**Work order**
What is wanted is the full listing, word for word, without its pictures.

**Records shown**
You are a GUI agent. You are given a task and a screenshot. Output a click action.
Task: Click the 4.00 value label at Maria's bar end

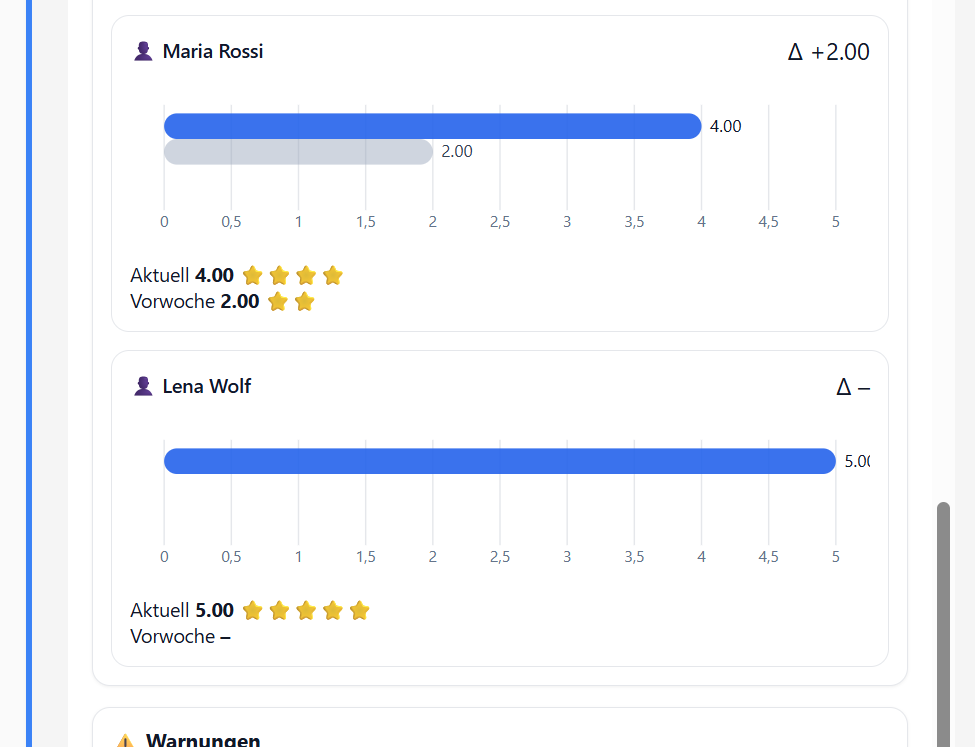pos(726,127)
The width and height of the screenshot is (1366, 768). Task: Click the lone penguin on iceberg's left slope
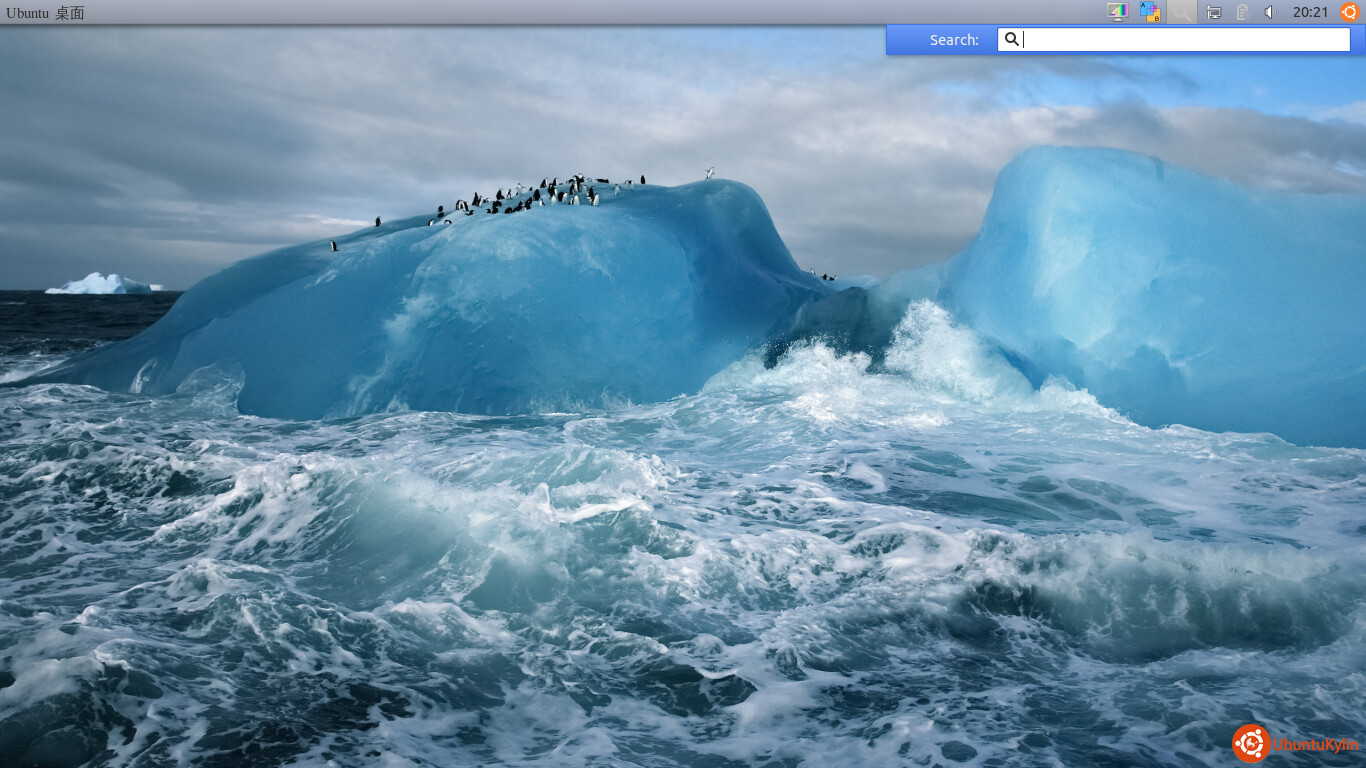click(x=334, y=245)
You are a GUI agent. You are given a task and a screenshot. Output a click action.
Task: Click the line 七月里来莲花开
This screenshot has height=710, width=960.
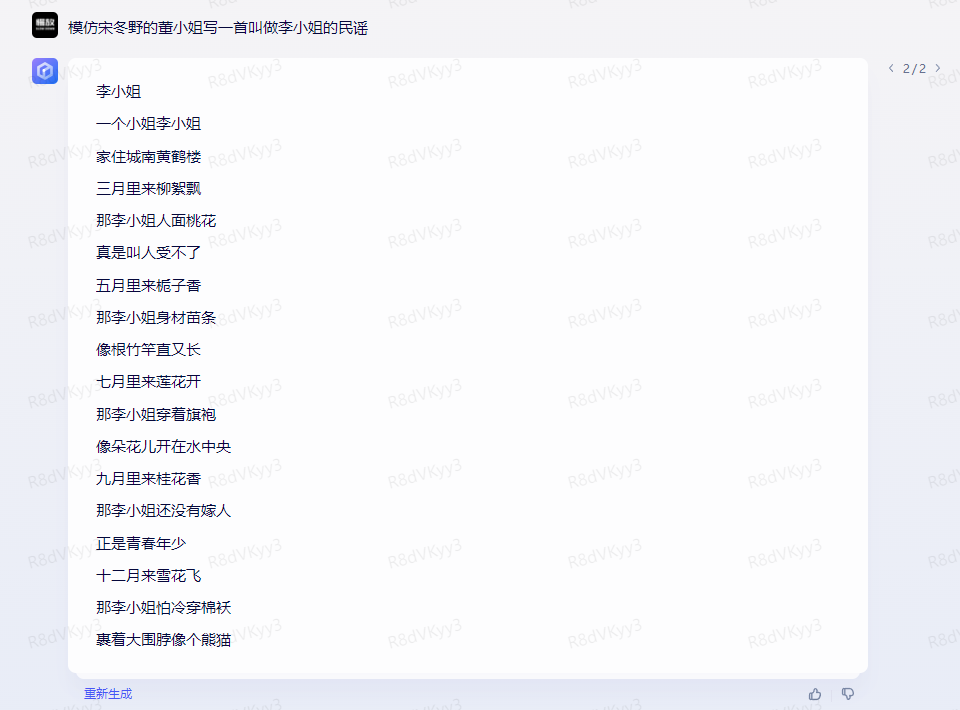(149, 382)
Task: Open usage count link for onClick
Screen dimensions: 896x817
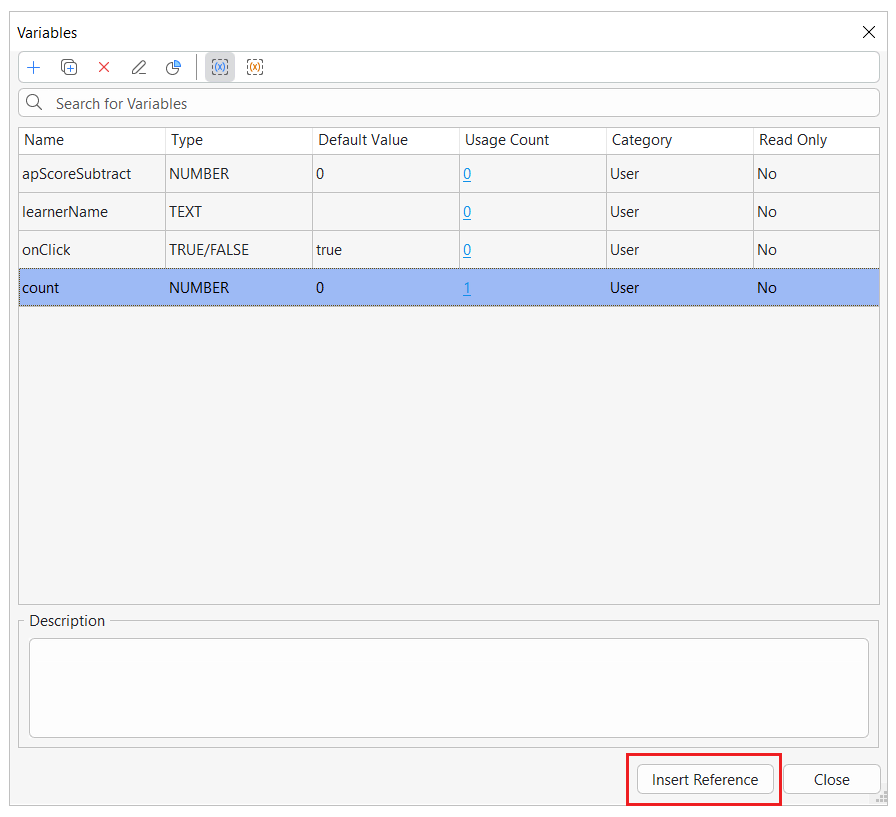Action: pos(467,250)
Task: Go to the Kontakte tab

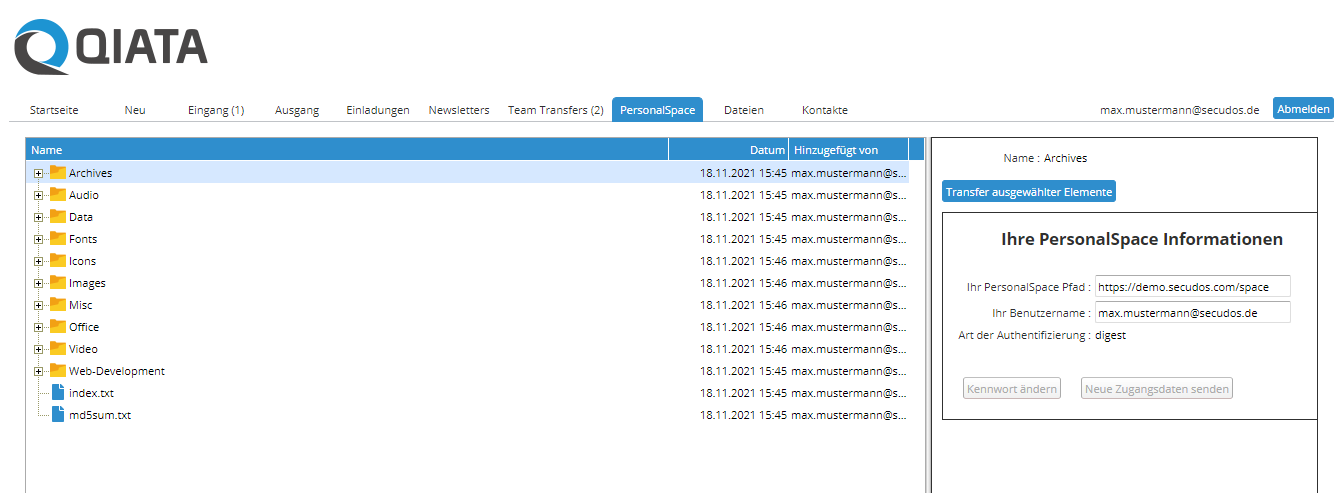Action: click(x=824, y=110)
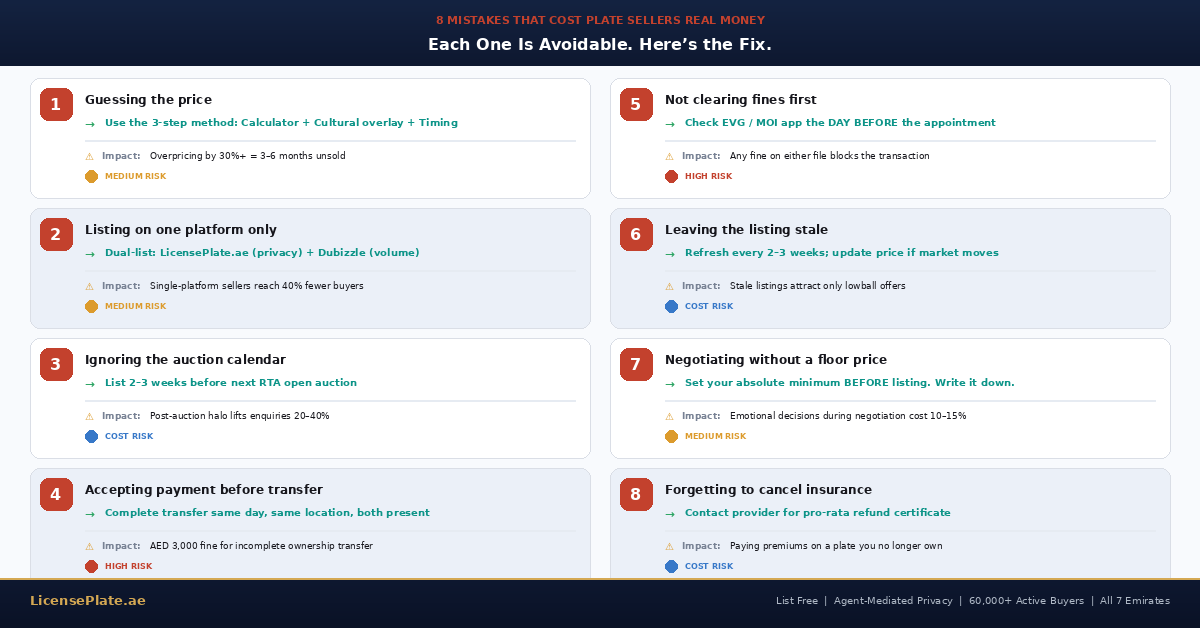The width and height of the screenshot is (1200, 628).
Task: Click green arrow beside Dual-list fix
Action: point(90,254)
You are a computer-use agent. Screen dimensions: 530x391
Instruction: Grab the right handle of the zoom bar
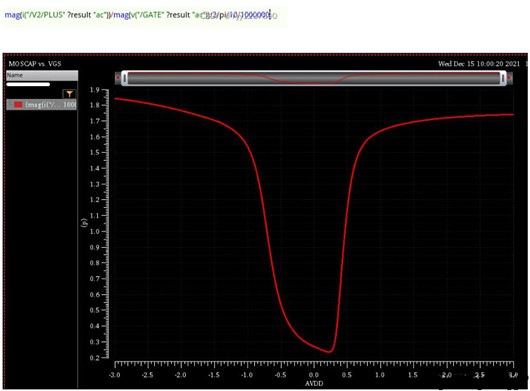click(x=503, y=78)
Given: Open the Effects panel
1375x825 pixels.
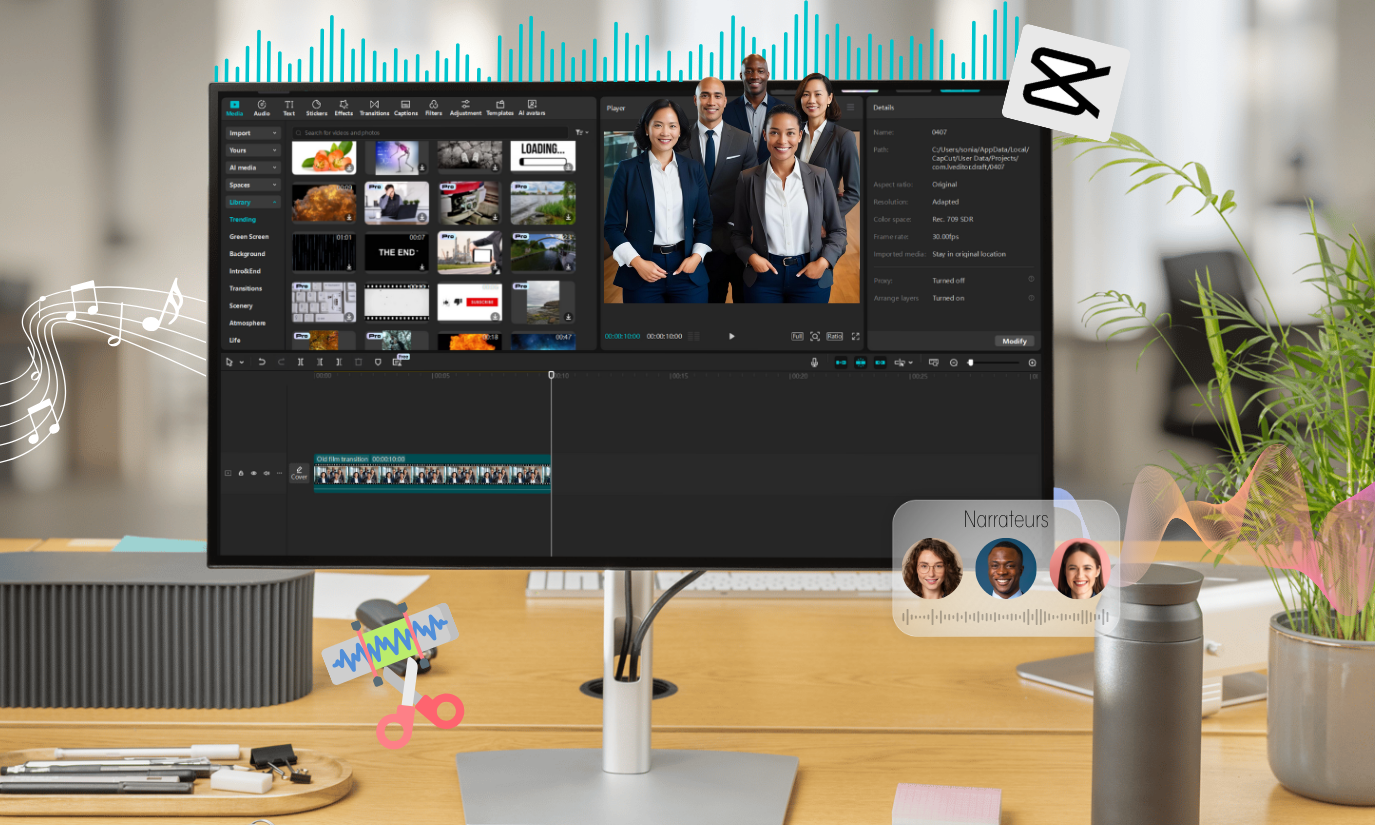Looking at the screenshot, I should coord(344,107).
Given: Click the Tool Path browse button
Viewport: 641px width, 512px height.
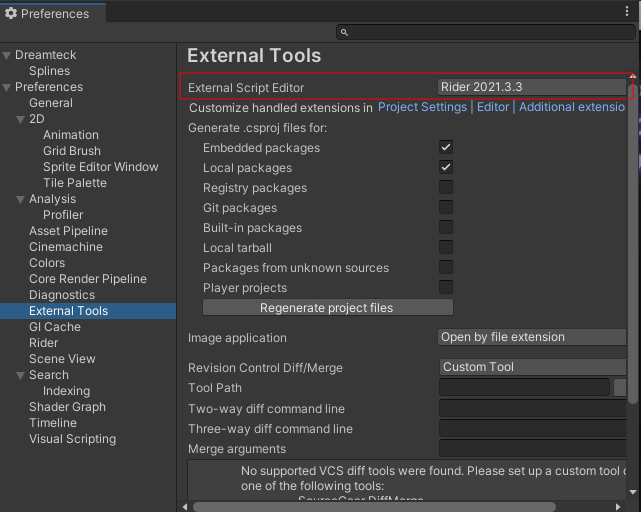Looking at the screenshot, I should (620, 387).
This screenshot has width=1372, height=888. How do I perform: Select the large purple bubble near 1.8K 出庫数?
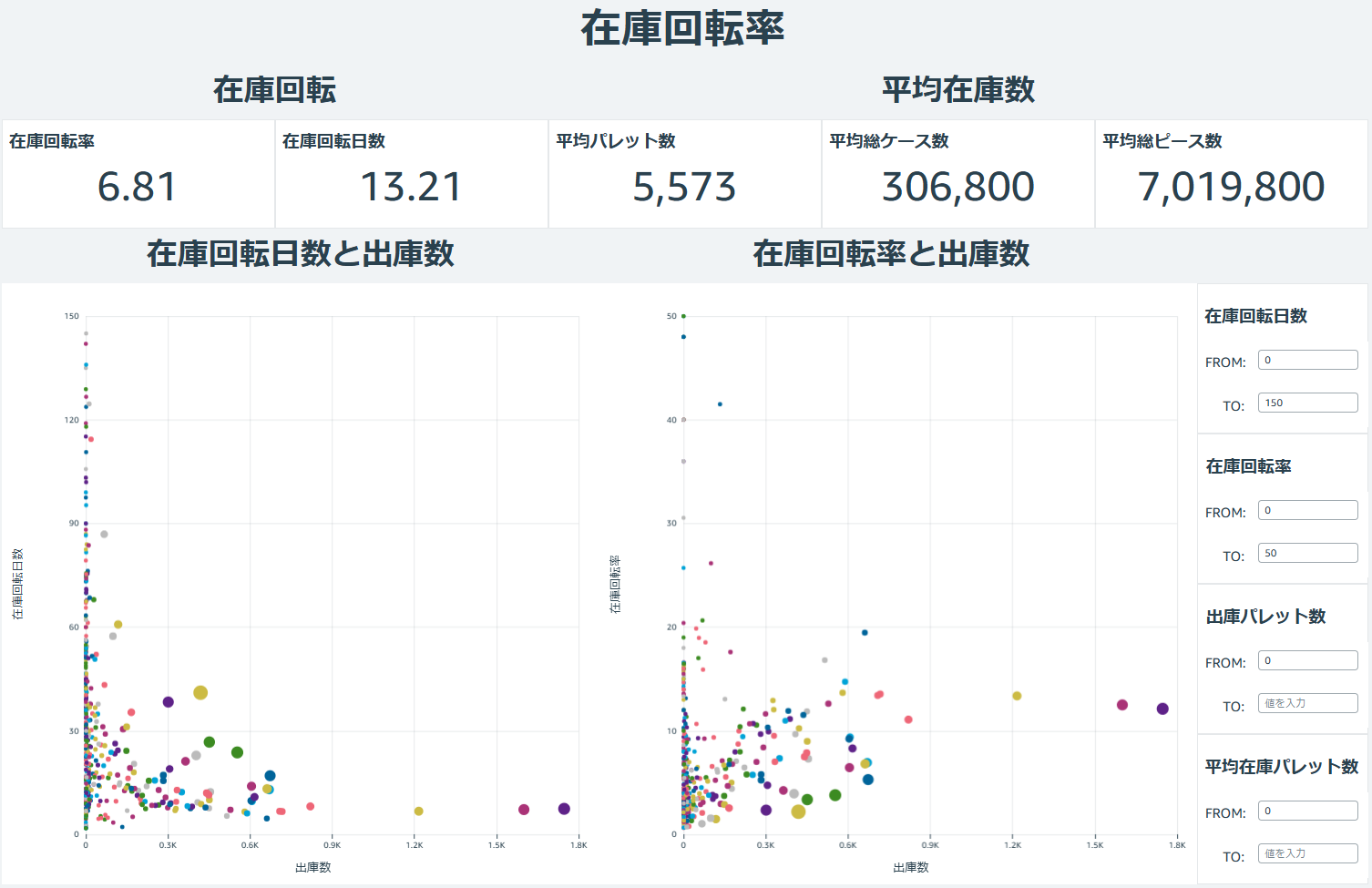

**Task answer**
You are a GUI agent. You are given a task and a screenshot. Output a click action.
Task: Click the 4.00 value label at Maria's bar end

pos(726,127)
The width and height of the screenshot is (1366, 768). Task: Click the lone penguin on iceberg's left slope
click(x=334, y=245)
You are a GUI agent. You are given a task and a screenshot. Output a click action.
Task: Click the line 七月里来莲花开
This screenshot has height=710, width=960.
(149, 382)
Task: Open usage count link for onClick
Screen dimensions: 896x817
Action: pos(467,250)
Task: Go to the Kontakte tab

Action: click(x=824, y=110)
The width and height of the screenshot is (1200, 628).
Task: Click green arrow beside Dual-list fix
Action: point(90,254)
You are a computer-use agent. Screen dimensions: 530x391
Instruction: Grab the right handle of the zoom bar
click(x=503, y=78)
Given: Open the Effects panel
1375x825 pixels.
Looking at the screenshot, I should coord(344,107).
Given: Click the Tool Path browse button
Viewport: 641px width, 512px height.
Looking at the screenshot, I should (620, 387).
This screenshot has width=1372, height=888. How do I perform: Select the large purple bubble near 1.8K 出庫数?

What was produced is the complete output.